WORK TO COMPLETE = Your answer should consist of the lines in the following data that contain "legend".

Dataset entries =
════════════════════

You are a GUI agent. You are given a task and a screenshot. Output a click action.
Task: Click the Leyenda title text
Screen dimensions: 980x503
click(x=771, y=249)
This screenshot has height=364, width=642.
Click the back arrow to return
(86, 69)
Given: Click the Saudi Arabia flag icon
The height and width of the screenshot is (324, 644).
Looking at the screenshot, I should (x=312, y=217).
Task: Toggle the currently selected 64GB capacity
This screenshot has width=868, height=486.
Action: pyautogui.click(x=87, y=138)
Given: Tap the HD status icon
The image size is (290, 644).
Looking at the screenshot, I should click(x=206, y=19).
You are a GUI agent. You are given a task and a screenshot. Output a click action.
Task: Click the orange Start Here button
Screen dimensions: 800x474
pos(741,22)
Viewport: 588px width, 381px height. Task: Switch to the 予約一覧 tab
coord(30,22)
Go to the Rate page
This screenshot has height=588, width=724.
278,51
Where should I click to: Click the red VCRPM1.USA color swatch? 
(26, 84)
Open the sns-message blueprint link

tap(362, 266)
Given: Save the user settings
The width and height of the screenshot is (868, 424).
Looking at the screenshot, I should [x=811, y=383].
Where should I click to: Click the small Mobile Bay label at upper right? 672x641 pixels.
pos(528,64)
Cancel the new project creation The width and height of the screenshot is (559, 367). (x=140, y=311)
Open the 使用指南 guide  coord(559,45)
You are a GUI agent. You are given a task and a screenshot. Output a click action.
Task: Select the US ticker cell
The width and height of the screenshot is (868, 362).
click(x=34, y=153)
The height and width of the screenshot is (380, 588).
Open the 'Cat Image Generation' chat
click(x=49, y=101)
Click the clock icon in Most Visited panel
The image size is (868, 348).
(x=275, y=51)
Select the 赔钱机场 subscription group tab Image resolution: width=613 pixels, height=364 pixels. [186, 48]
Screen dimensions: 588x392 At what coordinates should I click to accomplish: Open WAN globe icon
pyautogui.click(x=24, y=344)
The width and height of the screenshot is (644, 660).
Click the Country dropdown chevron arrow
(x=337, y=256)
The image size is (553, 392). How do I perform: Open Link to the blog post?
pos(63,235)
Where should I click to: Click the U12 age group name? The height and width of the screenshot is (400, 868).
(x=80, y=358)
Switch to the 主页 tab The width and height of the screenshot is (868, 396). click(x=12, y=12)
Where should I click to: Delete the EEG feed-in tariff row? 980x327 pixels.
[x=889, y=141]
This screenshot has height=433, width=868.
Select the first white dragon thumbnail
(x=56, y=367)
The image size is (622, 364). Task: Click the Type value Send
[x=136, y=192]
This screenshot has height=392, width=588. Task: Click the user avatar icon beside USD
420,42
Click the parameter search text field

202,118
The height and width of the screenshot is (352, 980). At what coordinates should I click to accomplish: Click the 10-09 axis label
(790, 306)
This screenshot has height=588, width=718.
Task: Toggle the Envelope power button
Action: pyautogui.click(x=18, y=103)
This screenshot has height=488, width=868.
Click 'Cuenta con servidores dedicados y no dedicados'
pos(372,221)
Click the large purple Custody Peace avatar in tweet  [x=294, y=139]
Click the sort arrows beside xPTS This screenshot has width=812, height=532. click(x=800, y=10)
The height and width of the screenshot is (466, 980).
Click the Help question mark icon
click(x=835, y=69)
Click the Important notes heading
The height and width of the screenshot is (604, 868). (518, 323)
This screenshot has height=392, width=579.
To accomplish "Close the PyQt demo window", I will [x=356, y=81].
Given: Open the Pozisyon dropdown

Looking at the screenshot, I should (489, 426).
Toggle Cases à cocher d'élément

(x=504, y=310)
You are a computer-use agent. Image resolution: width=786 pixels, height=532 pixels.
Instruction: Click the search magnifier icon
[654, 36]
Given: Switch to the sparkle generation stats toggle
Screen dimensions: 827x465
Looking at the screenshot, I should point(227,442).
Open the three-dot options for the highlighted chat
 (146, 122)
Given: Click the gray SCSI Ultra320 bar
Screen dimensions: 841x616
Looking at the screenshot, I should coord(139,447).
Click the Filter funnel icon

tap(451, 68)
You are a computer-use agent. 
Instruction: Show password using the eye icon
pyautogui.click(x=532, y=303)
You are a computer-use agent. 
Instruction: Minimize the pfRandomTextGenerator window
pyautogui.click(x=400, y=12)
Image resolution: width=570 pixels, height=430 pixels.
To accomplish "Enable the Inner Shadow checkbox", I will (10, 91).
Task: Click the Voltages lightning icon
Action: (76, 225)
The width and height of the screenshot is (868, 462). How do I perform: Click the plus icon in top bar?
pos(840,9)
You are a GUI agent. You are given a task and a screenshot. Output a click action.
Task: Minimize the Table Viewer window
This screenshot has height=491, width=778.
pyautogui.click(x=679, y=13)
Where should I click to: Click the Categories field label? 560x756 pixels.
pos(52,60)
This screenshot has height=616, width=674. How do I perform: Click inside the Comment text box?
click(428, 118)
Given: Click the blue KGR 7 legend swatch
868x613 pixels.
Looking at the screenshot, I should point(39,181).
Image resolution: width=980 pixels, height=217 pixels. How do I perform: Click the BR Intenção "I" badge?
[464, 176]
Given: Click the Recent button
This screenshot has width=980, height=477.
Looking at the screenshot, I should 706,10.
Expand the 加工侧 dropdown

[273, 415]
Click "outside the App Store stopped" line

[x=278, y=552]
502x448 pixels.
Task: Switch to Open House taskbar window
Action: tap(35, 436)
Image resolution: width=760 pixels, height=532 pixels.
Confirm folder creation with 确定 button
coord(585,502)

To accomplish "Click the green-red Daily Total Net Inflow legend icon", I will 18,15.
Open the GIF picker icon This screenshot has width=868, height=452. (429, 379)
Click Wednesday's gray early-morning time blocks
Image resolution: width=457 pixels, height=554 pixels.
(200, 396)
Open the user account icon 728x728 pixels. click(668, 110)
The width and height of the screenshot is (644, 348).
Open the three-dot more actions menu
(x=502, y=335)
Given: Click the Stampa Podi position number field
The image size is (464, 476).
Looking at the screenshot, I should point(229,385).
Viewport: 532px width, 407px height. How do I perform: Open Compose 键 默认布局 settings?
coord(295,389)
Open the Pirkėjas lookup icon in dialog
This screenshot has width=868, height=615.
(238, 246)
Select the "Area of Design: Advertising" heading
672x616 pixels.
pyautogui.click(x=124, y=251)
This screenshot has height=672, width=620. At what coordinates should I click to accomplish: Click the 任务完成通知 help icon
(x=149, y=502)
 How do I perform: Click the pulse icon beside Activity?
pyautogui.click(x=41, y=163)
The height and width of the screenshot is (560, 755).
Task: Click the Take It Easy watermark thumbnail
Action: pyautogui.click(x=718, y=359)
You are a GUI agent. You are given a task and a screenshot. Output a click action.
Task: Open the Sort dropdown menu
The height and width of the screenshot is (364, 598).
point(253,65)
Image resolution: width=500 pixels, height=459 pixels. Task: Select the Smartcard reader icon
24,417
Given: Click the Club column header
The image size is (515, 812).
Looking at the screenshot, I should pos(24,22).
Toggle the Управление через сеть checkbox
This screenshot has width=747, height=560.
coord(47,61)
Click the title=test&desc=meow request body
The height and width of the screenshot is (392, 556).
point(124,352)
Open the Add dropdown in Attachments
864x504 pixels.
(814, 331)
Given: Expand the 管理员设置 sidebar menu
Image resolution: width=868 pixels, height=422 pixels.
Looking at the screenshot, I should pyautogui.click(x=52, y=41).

════════════════════

ANSWER SECTION =
Given: Click the blue KGR 7 legend swatch
To accomplish "Click the green-red Daily Total Net Inflow legend icon", I will 18,15.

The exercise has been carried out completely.